Circuits are a great way to burn fat and get in better shape. There is however one problem with circuits – and that, of course, is the burning lactic acid build up, which can make the trainee exhaust very fast. Although it is very similar to circuit training, peripheral heart action training, or PHA training solves that problem in a way.
This program is designed to push blood through the muscles by alternating upper and lower body resistance exercises. The blood movement prevents localized congestion in one muscle and therefore limits the pump and build up of lactic acid. During the PHA workout your cardiovascular system is forced to work extra hard to divert blood to your working muscles, which creates greater energy expenditure per workout.

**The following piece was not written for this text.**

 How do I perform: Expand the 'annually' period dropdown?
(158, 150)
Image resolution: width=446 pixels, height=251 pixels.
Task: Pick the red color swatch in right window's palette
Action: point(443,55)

The key is to use compound movements and move from exercise to exercise as quickly as possible. The layout of a PHA workout is shown below:
1) Compound leg exercise
2) Upper body pushing exercise
3) Compound leg exercise
4) Upper body pulling exercise
5) Abs or cardio
The whole group of exercises is called a cycle. Beginners should start with only one group of exercises ( or one cycle) and gradually increase the number of cycles over time. All exercises from the cycle are completed for 10-12 repetitions and the cycle is repeated three to five times. Every new cycle, more weight is added and just enough rest is taken, so you can only do 10-12 reps (suggested rest periods are 30 seconds between exercises and 1 to 2 minutes between cycles). As the trainee gets more advanced, a second group of exercises can be added. A sample workout is listed below:
Incline Bench Press
Wide Lat Pull Down
In addition to being a great program for fat loss and muscular endurance, PHA training workout is also effective for strength training. Limit your workout days to 3 per week and avoid or limit your cardio sessions during this time. If your goal is strength and mass, you should do no more than one group of exercises per workout.